**Your objective**:
Exact reproduction required: the lines below from the line with "The width and height of the screenshot is (1028, 547)." to the line with "Click the 合計", both ends included, and no others.

**Extracted material**:
========================================================================

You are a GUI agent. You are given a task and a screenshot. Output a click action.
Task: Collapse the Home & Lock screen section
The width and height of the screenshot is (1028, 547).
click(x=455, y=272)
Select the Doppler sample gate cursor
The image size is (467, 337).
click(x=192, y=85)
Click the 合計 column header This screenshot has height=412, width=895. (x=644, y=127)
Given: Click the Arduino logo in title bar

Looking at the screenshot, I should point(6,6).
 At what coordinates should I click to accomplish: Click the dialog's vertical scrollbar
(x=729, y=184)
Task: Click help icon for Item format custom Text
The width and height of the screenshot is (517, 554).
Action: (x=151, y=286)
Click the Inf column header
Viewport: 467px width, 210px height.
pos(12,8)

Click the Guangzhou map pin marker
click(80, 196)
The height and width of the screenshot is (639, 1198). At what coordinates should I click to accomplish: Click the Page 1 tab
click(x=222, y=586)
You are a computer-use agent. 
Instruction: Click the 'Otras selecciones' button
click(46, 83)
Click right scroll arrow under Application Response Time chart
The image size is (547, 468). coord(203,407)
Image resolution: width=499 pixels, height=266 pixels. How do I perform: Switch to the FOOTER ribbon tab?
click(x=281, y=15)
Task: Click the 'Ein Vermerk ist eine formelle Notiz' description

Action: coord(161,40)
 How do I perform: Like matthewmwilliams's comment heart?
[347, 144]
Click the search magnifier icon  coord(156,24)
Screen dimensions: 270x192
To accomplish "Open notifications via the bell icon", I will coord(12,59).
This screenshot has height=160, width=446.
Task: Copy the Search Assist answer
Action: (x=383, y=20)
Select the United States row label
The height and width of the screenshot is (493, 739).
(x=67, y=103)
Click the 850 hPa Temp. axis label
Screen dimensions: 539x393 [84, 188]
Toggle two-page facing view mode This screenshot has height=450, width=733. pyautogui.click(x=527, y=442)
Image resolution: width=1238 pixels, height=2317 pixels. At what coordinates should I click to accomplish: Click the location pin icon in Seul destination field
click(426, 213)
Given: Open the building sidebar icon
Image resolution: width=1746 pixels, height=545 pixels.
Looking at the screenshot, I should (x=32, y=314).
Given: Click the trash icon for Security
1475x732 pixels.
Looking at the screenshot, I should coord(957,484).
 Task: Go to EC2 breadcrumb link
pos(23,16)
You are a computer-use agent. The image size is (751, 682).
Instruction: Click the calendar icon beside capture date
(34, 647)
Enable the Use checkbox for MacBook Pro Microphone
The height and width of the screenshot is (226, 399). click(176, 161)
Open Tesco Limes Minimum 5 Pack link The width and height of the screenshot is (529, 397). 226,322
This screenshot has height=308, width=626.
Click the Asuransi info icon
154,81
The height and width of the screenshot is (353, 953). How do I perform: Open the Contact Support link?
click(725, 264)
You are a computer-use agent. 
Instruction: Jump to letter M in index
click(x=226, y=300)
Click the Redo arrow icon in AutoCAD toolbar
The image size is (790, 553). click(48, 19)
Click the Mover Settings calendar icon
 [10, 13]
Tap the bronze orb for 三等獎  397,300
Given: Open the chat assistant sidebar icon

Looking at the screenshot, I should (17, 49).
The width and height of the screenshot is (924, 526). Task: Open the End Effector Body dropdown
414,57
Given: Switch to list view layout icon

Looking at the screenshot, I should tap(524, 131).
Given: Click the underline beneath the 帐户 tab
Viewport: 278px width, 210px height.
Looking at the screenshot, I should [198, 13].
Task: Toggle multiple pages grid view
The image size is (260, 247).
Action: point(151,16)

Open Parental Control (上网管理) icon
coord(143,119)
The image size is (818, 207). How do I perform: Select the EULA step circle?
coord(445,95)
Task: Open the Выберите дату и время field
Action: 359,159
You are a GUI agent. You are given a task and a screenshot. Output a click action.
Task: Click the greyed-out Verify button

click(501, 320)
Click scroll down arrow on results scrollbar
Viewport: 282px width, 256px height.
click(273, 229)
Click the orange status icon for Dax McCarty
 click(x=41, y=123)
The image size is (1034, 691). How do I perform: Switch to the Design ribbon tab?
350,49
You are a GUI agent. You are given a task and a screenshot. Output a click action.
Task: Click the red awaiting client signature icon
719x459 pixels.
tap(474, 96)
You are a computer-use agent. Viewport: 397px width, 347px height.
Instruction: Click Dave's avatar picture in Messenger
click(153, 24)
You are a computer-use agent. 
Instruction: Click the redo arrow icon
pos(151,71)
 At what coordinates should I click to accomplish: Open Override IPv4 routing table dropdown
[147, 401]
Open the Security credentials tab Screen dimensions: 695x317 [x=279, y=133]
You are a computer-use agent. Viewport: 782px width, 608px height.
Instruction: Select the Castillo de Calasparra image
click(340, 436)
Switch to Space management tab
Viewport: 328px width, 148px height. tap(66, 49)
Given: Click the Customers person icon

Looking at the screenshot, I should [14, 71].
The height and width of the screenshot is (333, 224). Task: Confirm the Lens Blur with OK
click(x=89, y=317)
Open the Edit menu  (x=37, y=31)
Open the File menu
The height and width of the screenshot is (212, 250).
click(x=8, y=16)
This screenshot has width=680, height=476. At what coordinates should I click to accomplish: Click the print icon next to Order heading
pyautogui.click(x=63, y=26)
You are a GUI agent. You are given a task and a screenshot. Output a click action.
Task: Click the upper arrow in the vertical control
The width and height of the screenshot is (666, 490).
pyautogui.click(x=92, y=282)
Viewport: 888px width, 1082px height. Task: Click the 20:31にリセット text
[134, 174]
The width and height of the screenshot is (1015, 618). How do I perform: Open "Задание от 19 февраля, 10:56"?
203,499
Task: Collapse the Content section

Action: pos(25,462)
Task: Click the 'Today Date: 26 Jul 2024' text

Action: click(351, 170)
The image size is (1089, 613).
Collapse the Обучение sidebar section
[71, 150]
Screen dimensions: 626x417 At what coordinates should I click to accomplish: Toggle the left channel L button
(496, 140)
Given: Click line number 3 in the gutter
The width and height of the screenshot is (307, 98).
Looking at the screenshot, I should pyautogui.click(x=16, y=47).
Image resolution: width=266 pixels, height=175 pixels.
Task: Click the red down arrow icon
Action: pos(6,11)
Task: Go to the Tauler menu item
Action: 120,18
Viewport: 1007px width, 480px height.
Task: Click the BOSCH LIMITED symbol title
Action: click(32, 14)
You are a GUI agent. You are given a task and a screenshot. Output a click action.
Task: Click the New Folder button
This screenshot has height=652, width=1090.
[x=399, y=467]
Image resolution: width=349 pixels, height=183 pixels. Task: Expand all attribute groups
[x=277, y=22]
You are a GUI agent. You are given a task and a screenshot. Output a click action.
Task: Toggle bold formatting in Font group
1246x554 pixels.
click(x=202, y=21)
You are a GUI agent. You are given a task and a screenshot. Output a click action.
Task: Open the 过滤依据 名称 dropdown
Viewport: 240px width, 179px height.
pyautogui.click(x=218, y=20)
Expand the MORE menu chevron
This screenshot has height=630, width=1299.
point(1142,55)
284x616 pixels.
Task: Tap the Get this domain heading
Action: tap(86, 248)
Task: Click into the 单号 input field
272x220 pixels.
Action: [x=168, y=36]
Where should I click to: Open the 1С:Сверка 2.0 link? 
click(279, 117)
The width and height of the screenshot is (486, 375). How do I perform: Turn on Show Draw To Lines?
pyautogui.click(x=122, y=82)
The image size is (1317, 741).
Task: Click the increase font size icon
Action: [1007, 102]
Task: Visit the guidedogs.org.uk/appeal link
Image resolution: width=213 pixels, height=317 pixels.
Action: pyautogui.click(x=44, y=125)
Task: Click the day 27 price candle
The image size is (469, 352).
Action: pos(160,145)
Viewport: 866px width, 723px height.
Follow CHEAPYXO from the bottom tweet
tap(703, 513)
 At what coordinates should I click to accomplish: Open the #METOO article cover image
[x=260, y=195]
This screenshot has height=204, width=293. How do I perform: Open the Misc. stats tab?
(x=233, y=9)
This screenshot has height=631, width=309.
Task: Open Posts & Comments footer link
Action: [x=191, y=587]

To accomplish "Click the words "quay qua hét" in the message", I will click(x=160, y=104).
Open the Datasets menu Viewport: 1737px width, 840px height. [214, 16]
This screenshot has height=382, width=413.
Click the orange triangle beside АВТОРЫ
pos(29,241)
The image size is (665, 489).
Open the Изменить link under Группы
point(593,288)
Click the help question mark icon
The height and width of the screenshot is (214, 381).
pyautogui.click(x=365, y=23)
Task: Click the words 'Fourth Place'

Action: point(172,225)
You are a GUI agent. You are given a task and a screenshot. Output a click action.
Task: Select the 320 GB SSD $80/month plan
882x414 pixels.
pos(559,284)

========================================================================

**Expected output**:
The width and height of the screenshot is (1028, 547).
click(x=455, y=272)
Select the Doppler sample gate cursor
The image size is (467, 337).
click(x=192, y=85)
Click the 合計 column header This screenshot has height=412, width=895. (x=644, y=127)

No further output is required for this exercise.